• **TEXT**
....................

Posted on 01/02/2009 7:22:30 PM PST by neverdem

Enlarge ImagePicture of microPAD

Fast shuffle. Liquids of different colors stream from four inlets on the top of a microPAD into 64 predetermined reservoirs on the bottom.

Credit: Martinez et al., PNAS 105 (50) (16 December 2008)

To help doctors and health workers in developing countries diagnose diseases, researchers have developed simple detection devices made only of paper and adhesive tape that cost a fraction of conventional diagnostic equipment. The technology could also find uses in environmental monitoring and homeland security.

The lab work that hospitals and clinics routinely perform in developed countries is often unavailable in Third World countries. Two primary reasons are cost and lack of trained personnel. The situation isn't likely to change anytime soon, so some researchers have been looking for simpler and cheaper alternatives to the basic chemical-analysis tools--such as beakers and test tubes--that health workers use to detect diseases. That's what three chemists at Harvard University have attempted with a technology they call microPADs.

Their invention comprises bits of double-sided carpet tape, pieces of paper, and a mixture of cellulose powder and water that serves as a filler between the sheets. The trio of chemists--Andres Martinez, Scott Phillips, and George Whitesides--laser-cut channels in the paper, punched holes in the tape, and then stacked the two components in alternating layers. When drops of liquid are deposited in the holes on top of the microPADs, capillary action draws them through the separate channels and down into tiny reservoirs in the bottom layer. The scientists envision that the reservoirs will contain standard chemical markers, or assays, that change color if they detect the presence of bacteria, viruses, or hazardous substances in the human body--or in water supplies. For example, if a volunteer layperson wanted to test a suspect water sample for excess lead levels, all he or she would need to do is place some drops in the top holes, wait a few minutes, and then see how the special chemicals on the bottom react.

....................

• **ENTRIES SUPPLIED**
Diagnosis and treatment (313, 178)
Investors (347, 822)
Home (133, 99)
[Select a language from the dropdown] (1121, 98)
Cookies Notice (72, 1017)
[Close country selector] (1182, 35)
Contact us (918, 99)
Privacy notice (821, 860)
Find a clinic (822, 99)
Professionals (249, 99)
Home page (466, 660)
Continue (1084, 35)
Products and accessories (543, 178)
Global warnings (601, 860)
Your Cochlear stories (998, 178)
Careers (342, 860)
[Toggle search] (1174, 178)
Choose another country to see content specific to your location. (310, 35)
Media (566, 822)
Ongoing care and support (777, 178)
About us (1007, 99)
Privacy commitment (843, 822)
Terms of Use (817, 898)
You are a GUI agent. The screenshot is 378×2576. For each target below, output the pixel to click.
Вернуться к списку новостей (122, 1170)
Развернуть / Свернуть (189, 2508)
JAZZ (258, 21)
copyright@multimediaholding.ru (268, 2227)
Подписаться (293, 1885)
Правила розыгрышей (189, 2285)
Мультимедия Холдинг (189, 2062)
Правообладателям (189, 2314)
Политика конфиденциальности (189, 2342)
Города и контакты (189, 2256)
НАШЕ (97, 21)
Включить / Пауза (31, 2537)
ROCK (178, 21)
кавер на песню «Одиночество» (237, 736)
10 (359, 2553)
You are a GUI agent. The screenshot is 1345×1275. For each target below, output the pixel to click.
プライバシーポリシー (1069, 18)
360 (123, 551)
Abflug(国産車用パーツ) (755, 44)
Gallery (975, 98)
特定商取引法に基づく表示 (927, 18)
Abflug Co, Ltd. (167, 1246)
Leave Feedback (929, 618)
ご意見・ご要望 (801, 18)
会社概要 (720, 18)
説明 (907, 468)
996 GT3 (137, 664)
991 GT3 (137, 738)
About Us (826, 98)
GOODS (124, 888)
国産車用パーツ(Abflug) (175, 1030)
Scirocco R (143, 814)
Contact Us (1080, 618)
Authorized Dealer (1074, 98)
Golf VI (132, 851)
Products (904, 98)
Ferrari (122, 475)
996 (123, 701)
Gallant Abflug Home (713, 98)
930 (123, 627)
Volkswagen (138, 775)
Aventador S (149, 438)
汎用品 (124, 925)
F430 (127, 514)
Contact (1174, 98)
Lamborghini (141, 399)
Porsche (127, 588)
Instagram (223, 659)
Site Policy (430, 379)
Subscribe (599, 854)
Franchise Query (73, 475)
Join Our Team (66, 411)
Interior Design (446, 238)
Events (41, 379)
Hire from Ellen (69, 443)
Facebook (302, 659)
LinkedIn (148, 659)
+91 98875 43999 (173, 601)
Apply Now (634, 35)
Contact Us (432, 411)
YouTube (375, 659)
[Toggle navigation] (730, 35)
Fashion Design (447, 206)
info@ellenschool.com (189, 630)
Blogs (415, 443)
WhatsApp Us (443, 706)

....................

• **PROBLEM 1**
In the microPAD article, what are the two main reasons that routine lab work is often unavailable in Third World countries?
• **PROBLEM 2**
Write the next part of the microPAD article, picking up right after its last sentence.

• **EXERCISE RESULT 1**
Cost and lack of trained personnel.

• **EXERCISE RESULT 2**
As the researchers describe online this week in The Proceedings of the National Academy of Sciences, the prototype microPADs transported four separate liquid samples to 64 designated reservoirs within 5 minutes. In 27 out of 30 tries, the devices moved the liquids without mixing them. That means the microPADs theoretically can simultaneously test for thousands of potentially harmful chemicals--such as dioxin, lead, or mercury--and for diseases such as diphtheria, malaria, or typhoid. And the results can be transmitted from fieldworkers to centralized laboratories by taking a cell-phone photo of the results on the colored dots (see photo). The researchers estimate that each microPAD could cost as little as 3 cents when manufactured in commercial quantities.

The technique "has broad implications, and I would venture to suggest that it will also find interest in the developed--as well as the developing--world" to produce cheap testing devices, says chemist Timothy Swager of the Massachusetts Institute of Technology in Cambridge. He also says the microPADs are compatible with enough standard assays that they could even "inspire the creation of new assays." Whitesides says he and his colleagues are exploring uses for the devices in environmental monitoring, agricultural testing, and military operations.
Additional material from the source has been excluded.